After tracking Romulus to his stronghold in Italy, Wolverine brutally attacks and incapacitates Sabretooth before confronting Romulus. Wolverine finds Romulus immersed within a tank similar to the one Wolverine was held in during the days of the Weapon X program. Wolverine breaks open the tank and mutilates Romulus' face, revealing that his bones have been bonded with adamantium. As Romulus heals, Wolverine asks what the purpose is of becoming an imitation of him. Romulus declares that he is not as he once was, as he has "taken the best from both Wolverine and Sabretooth". Romulus and Wolverine resume their battle with Wolverine ultimately proving victorious, resulting in Romulus being remanded to the Raft.

Romulus escapes from the Raft and joins forces with a mass of sentient adamantine to destroy all traces of adamantium throughout the world. Believing that killing Wolverine will make himself a worthy champion for the Adamantine, Romulus has the metal possess and transform Cyber, Lady Deathstrike, Constrictor and Donald Pierce. However, the Adamantine rejects Romulus and possesses Hercules, who kills Romulus.

==Powers and abilities==
Little is known about the full extent of Romulus's powers. Like Wolverine, Romulus' primary power is an accelerated healing factor that allows him to rapidly regenerate from injury. Romulus' healing factor grants him virtual immunity to known diseases and renders him highly resistant to most forms of drugs. It also affords him greatly extended longevity by slowing his natural aging process to an extraordinary degree as he claims to be tens of thousands of years old. While he shows signs of aging, Romulus maintains the physical vitality and overall appearance of his prime. Romulus' senses of sight, smell and hearing are also enhanced to unknown superhuman levels. While they constitute a separate power, their efficiency is still somewhat linked to his healing factor. He is strong enough to lift Wolverine by the arm over his head with one hand and hurl him across a room. Romulus' speed, agility, and reflexes are similarly enhanced. His healing factor grants him partial immunity to the fatigue toxins generated by his muscles during physical activity, so he has much greater stamina and endurance than an ordinary human. He also possesses a single, retractable claw at the tip of each finger as well as elongated canine teeth. Romulus' claws are extremely sharp and are capable of cutting most known conventional materials and flesh.
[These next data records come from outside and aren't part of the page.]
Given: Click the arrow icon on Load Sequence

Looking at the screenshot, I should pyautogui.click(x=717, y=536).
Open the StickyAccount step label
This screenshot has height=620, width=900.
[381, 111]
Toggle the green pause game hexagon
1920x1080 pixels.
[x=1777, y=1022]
Romulus displayed telepathic abilities during his encounters with Wolverine. He was able to enter Wolverine's mind and manipulate his memories - either creating false memories or to awakening suppressed ones.

Romulus underwent the process of bonding adamantium to his skeleton, making his bones virtually indestructible. Romulus has also had four adamantium claws implanted into each arm that have the same configuration as the claws mounted onto his gloves. As with his skeleton, these claws are virtually unbreakable and can cut nearly any known substance.

===Skills===
Romulus is extremely intelligent with detailed knowledge of genetics and other areas of science. A master manipulator that prefers to work behind the scenes, he controls a vast criminal empire spread throughout the world and has contacts throughout the criminal underworld. He is also a formidable hand-to-hand combatant with many thousands of years of experience, and has extensive knowledge of many foreign and ancient cultures as he has alleged to have participated in the rise and fall of many civilizations throughout his existence.